▶ [Aim of the task]: The lines to copy are those with "Switch" in them. Pull each one from the entries below.

▶ [Records provided]:
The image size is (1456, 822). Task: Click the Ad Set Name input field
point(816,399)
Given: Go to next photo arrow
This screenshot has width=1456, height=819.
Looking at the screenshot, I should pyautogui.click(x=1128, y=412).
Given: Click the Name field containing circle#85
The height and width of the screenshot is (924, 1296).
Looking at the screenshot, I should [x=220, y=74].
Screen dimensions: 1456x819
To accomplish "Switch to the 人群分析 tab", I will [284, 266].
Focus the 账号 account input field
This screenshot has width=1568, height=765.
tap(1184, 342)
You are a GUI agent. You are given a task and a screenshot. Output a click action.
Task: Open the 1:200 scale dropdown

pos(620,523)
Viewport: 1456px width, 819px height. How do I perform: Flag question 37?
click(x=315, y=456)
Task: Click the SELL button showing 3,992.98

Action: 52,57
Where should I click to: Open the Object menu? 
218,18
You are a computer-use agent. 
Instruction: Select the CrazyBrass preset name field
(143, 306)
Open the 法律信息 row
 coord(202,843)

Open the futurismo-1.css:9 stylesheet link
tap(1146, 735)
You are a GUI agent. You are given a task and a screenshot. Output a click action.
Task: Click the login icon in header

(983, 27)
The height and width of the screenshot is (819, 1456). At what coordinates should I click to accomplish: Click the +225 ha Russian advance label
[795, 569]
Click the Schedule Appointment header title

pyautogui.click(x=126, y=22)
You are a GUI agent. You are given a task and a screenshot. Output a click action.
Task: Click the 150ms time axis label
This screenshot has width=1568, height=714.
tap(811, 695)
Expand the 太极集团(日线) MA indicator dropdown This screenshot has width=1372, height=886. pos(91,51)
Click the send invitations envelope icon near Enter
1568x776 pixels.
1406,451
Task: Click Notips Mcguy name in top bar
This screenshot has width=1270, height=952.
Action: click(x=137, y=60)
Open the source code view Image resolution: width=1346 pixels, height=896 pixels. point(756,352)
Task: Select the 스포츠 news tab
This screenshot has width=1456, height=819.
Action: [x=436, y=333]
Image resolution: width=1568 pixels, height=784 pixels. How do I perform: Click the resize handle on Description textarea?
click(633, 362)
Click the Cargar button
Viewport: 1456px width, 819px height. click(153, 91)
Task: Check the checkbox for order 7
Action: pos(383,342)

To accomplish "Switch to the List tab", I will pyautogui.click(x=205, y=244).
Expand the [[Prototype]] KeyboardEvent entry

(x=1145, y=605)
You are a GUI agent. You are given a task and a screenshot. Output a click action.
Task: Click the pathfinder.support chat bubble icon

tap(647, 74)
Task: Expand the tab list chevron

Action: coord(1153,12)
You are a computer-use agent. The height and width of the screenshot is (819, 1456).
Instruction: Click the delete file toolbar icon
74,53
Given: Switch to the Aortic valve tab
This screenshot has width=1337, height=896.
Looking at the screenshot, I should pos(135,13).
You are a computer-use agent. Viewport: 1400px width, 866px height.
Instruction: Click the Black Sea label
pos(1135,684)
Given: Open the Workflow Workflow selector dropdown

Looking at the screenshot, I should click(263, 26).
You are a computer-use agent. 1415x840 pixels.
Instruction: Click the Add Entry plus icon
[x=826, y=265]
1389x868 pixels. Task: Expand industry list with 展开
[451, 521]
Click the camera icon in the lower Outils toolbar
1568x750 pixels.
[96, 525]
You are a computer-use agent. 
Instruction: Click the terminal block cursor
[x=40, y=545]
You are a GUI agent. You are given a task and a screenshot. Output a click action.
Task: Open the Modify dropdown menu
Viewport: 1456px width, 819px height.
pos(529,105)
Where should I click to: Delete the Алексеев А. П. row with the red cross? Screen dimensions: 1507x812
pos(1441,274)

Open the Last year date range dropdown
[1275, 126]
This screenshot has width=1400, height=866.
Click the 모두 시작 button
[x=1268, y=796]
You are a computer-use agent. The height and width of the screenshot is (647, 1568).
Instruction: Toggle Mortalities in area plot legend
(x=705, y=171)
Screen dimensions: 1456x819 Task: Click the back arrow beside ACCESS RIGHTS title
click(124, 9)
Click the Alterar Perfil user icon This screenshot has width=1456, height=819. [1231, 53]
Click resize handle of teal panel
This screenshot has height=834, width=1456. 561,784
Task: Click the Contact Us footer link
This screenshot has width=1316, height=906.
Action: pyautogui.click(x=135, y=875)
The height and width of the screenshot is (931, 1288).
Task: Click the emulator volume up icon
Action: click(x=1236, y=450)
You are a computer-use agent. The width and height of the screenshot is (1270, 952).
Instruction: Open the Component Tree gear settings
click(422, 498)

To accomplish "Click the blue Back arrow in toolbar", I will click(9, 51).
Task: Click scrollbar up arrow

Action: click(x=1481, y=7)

▶ [Task response]:
To accomplish "Switch to the 人群分析 tab", I will [284, 266].
To accomplish "Switch to the List tab", I will pyautogui.click(x=205, y=244).
Given: Switch to the Aortic valve tab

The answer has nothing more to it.